▶ [EXERCISE AIM]:
Scan the entries below for the string "each" and copy every line where it turns up.

▶ [DATASET ENTRIES]:
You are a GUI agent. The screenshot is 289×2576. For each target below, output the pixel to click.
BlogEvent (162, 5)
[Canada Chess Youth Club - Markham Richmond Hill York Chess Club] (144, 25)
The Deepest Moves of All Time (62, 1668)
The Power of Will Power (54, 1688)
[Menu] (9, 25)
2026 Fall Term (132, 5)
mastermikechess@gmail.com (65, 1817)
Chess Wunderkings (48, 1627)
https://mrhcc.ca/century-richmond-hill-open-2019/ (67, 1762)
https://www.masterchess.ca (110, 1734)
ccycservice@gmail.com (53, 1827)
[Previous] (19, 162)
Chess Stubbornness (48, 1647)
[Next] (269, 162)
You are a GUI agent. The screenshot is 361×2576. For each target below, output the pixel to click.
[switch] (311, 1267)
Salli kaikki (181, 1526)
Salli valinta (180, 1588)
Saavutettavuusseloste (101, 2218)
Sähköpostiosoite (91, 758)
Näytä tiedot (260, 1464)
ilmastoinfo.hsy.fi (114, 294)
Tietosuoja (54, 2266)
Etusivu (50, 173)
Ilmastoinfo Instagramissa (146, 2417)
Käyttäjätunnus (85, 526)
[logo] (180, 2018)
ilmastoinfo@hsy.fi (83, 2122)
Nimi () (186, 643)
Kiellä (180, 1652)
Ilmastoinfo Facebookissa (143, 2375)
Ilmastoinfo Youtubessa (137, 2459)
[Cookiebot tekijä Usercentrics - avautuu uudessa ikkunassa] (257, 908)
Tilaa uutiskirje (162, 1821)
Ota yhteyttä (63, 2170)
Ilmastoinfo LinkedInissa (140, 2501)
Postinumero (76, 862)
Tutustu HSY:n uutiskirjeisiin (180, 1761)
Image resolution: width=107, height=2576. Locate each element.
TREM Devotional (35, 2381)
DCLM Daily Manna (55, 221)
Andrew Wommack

▶ [ANSWER TO THE PROBLEM]:
You are a GUI agent. The screenshot is 289×2576. For each target below, output the pixel to click.
You are a GUI agent. The screenshot is 361×2576. For each target below, output the pixel to click.
Image resolution: width=107, height=2576. Locate each element.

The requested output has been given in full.